There’s an old saying that it’s easier to fool someone than to convince someone he has been fooled. It’s often true. If a person has made a thing that they believe (however they arrived at that belief) a core part of his/her identity, a big percentage of those types of people are going down with the ship regardless of the evidence.

Imagine (hypothetically) that we find out via government documents, someday, that the moon landing really was faked. What happens to the people who spent decades doggedly defending the reality of that event? Most of them will convince themselves that the new documents are part of a lie. They will *have* to do that.

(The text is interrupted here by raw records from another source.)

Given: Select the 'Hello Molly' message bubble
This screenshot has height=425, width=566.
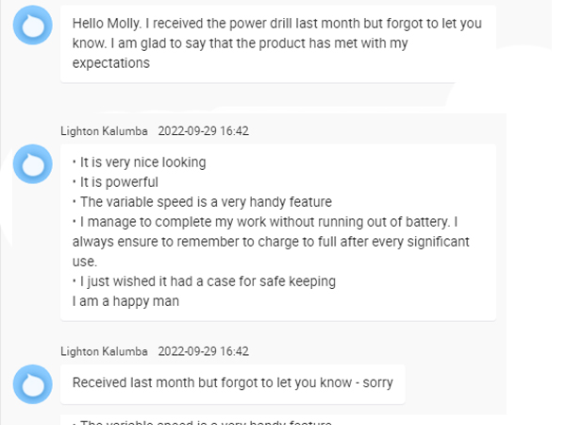Looking at the screenshot, I should point(277,43).
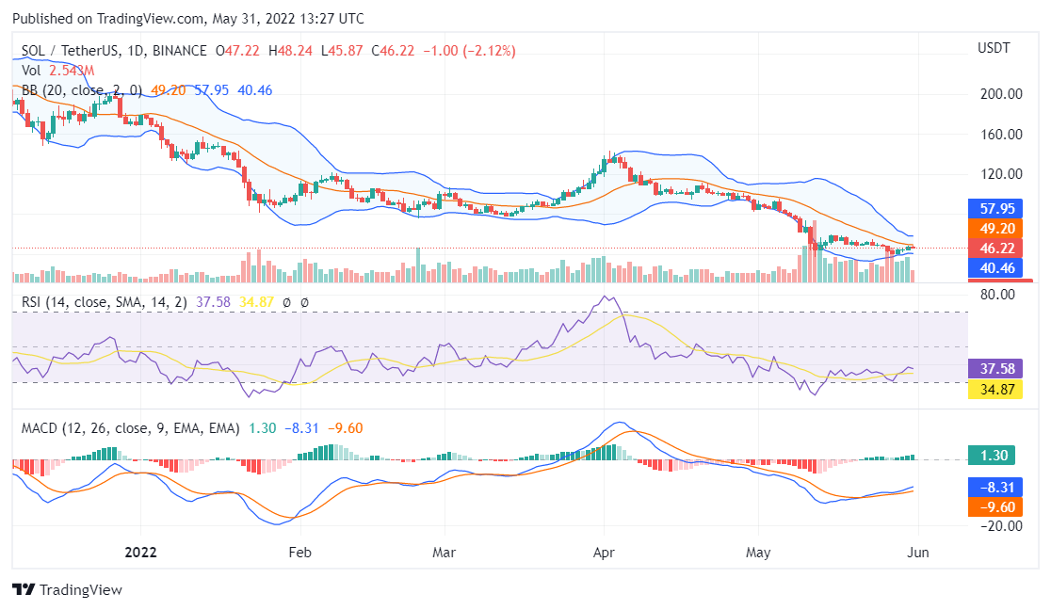Image resolution: width=1051 pixels, height=610 pixels.
Task: Click the purple 37.58 RSI value label
Action: click(x=997, y=367)
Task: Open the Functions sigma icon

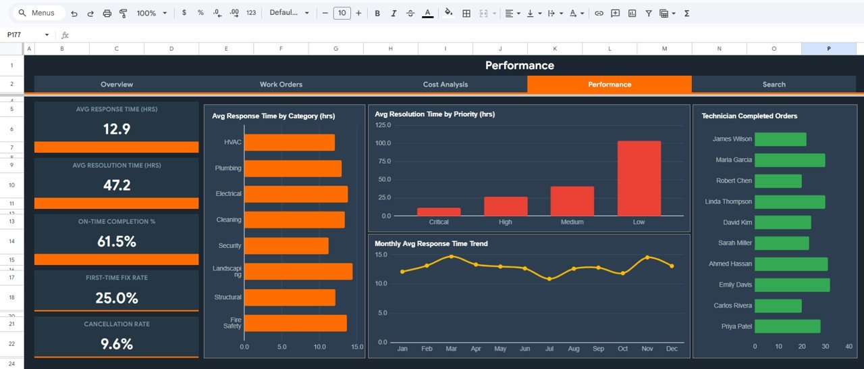Action: 687,14
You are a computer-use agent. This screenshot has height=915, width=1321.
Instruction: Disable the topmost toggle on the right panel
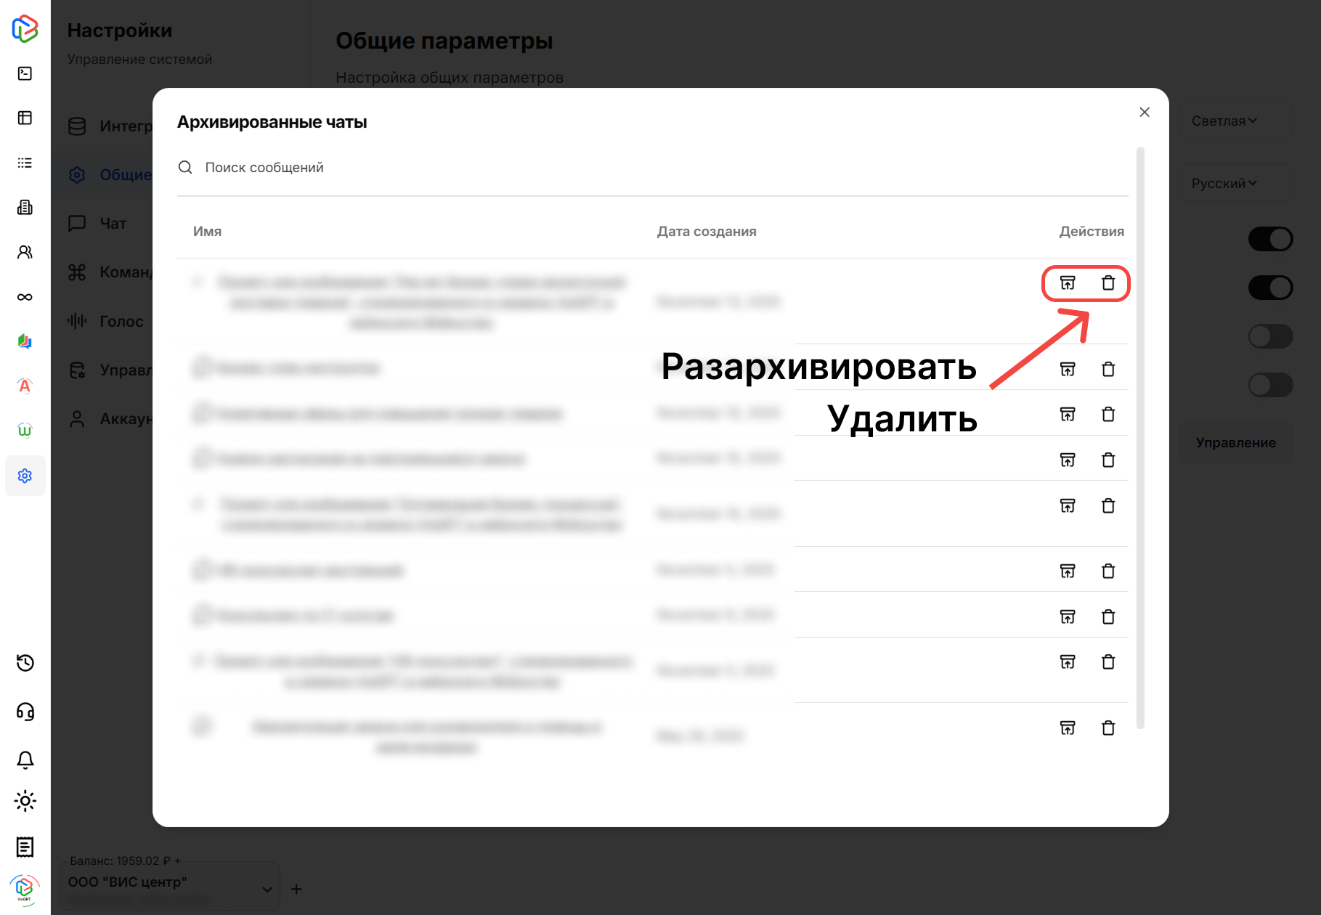click(1270, 239)
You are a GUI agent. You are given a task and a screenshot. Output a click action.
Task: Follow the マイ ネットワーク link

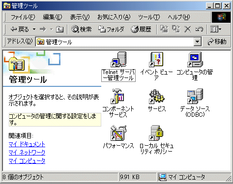point(27,153)
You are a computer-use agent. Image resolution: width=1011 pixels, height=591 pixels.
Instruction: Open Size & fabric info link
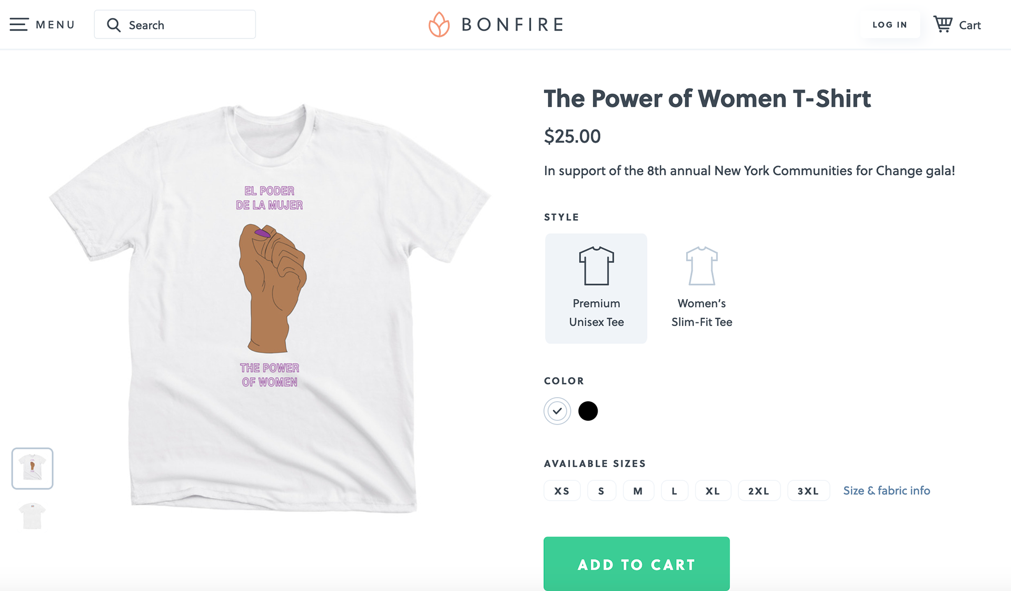(887, 490)
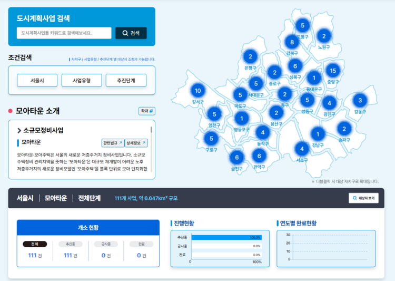Image resolution: width=395 pixels, height=281 pixels.
Task: Open the 관련법규 related laws link
Action: pos(112,143)
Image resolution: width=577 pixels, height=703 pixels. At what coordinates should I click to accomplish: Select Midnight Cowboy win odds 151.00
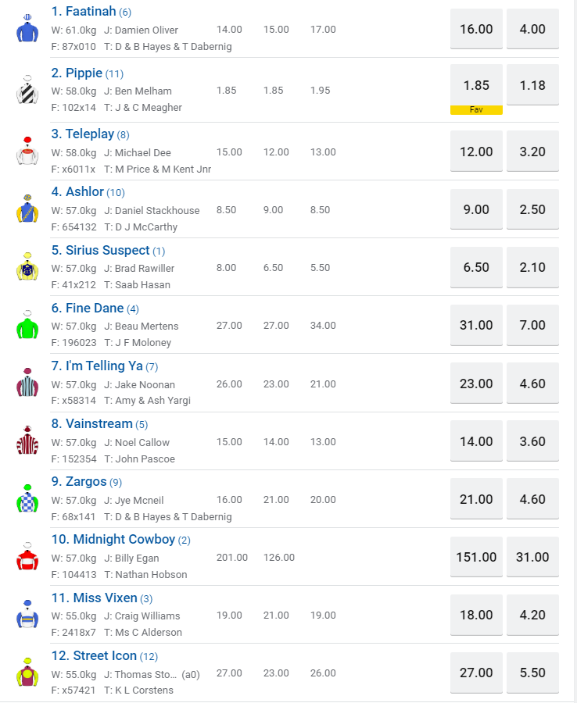point(476,557)
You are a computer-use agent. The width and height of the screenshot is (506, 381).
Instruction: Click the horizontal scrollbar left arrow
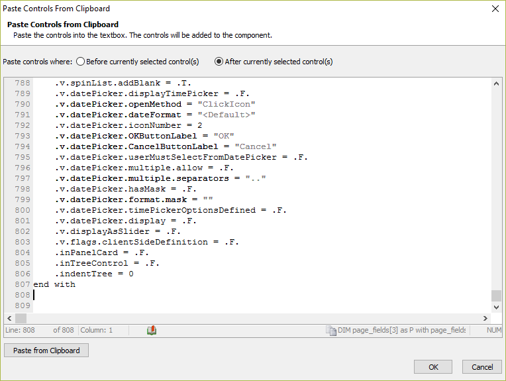9,318
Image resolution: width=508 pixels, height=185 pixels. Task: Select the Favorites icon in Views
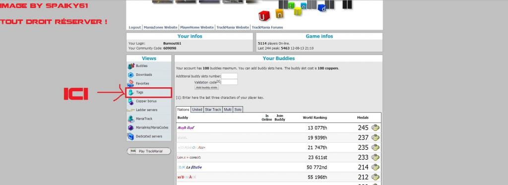(130, 84)
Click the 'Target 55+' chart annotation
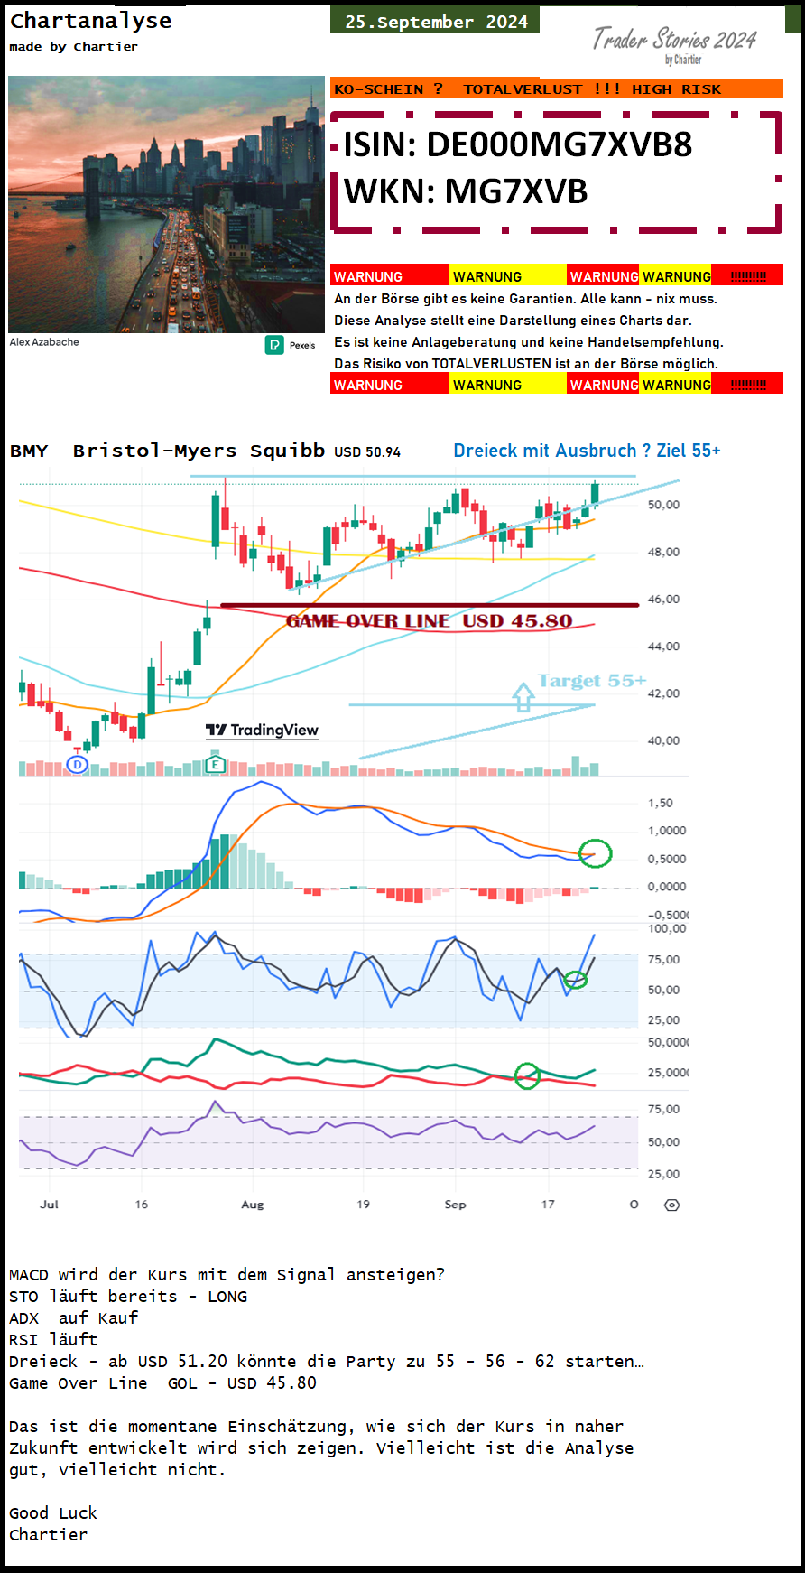The image size is (805, 1573). [591, 681]
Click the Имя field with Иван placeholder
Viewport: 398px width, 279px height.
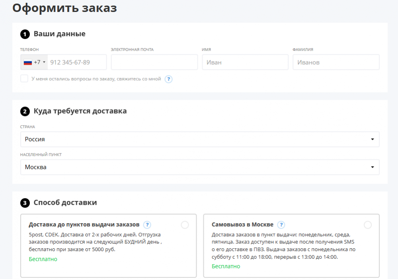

This chapter brings up Myrelle several times. She seems to have taken a personal interest in giving Nynaeve a hard time (from Nynaeve’s perspective.) Why? Well, as we know, she is the person to whom Lan’s bond passed when Moiraine died. We also saw in the previous chapter that she had 3 daggers she wore, with a 4th that flickered in and out. Those represent her Warders, almost certainly. Myrelle probably has concerns over Lan (has he reached her yet?) and also frustration that she has to eventually give/pass him to Nynaeve? (That is my guess as to the arrangement Moiraine made with her.)

Moggy teaches Nynaeve a weave to detect a man’s channeling. She’s unable to do it and it gives Nynaeve a headache. Something about that seems like a lie on the part of the Spider. Does this give her a headache ten times worse or is this a workaround she has come up with? It seems like the latter, particularly with her giving a feeling of satisfaction through the a’dam.